CEO turnover remained elevated in 2025, and a notable number of departures were prompted by activist investor campaigns. In fact, according to the latest available research, the year was on track to see a record high number of CEOs leaving under activist pressure, nearly surpassing the peak seen in 2024. Layering a disruptive leadership change on top of business uncertainty rarely delivers the outcomes that boards, shareholders, or activists want. Rather than reacting hastily to external pressure, boards are emphasizing a measured, long-term focus on resilience.

The high rate of CEO turnover is a wake-up call for boards to strengthen their succession plans. Preparing the next generation of leadership is a strategic imperative. Every board should have a structured CEO succession process that covers both emergency interim replacements and long-term successors, aligned with the company’s strategy. This involves defining the skills and qualities the next CEO will need to execute the company’s vision, continually cultivating a pipeline of potential candidates, and regularly reviewing progress on leadership development.

Equally important is normalizing open dialogue about succession. CEO succession should be a recurring topic on the board’s agenda (including candid conversations with the current CEO about eventual transition plans). By making succession planning an ongoing discussion, the board can reduce stigma and make sure it is prepared whenever a change at the top becomes necessary.
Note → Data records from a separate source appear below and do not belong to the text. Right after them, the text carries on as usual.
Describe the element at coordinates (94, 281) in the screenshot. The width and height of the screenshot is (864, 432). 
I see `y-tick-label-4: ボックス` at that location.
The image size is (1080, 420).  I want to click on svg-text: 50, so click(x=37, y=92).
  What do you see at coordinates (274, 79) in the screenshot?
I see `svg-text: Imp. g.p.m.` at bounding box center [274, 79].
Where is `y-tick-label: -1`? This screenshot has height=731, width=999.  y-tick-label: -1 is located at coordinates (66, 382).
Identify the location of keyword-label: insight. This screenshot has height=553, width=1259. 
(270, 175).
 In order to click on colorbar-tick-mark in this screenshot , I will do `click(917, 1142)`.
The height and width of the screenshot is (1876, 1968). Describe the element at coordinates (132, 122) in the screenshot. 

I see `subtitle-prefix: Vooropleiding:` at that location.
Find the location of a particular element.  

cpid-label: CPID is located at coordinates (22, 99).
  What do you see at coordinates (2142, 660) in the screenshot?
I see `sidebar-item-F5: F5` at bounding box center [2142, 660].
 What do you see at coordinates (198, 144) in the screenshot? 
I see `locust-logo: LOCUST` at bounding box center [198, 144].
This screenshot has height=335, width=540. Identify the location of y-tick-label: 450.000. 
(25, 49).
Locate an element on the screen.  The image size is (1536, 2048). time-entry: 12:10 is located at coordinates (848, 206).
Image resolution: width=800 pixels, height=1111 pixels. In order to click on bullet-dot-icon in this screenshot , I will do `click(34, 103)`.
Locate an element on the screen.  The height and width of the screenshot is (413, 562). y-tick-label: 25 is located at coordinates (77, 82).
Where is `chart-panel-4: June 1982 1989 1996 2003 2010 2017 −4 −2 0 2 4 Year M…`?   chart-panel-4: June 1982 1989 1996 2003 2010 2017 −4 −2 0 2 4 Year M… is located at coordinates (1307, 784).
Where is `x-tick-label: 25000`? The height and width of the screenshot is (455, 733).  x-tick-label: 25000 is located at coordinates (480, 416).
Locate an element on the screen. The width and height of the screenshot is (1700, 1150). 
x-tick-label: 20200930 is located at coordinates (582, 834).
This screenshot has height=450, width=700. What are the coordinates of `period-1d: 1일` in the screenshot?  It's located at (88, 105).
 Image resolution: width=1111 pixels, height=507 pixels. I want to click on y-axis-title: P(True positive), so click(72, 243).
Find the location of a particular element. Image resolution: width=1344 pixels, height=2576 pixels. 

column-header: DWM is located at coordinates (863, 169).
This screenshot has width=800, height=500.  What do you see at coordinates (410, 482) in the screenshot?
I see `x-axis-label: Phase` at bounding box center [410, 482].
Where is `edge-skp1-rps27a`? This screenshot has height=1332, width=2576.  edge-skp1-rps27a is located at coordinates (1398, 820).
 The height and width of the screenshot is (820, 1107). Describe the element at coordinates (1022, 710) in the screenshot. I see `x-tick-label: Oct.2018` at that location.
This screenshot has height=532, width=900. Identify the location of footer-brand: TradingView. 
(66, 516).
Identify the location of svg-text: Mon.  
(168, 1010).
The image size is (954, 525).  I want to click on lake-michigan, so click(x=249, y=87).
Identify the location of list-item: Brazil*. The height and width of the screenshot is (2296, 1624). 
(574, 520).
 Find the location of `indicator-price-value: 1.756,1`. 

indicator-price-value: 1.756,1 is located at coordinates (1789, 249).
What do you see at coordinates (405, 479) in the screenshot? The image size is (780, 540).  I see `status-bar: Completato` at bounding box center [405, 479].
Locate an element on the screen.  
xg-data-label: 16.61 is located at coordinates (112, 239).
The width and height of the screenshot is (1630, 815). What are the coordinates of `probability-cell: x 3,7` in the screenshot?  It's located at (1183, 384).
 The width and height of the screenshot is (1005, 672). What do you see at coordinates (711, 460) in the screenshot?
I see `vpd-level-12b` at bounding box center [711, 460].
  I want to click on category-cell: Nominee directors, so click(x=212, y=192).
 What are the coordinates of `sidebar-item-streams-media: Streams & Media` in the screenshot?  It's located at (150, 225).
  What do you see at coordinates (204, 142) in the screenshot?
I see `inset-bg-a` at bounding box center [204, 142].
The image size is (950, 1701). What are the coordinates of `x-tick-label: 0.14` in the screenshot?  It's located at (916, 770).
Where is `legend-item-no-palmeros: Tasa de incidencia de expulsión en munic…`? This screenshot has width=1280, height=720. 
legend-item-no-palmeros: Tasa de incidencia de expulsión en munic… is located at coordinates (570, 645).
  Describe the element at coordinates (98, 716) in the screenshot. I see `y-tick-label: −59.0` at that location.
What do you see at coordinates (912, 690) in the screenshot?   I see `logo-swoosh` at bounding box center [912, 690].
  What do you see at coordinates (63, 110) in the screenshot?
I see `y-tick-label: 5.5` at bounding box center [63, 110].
In short, a board that treats CEO succession as a continuous priority (not a one-time event) will be far better positioned to maintain stability through leadership changes.

Takeaways for the board:

  • Make CEO succession and leadership development a standing board agenda item: regularly review and nurture a pipeline of potential leaders, and hold open, ongoing discussions with the current CEO so the topic is destigmatized, and the board has ready candidates when a transition is needed.
  • Periodically review the desired leadership profile to reflect changes in market conditions, stakeholder expectations, and long-term business priorities, preparing the next CEO to lead the company forward.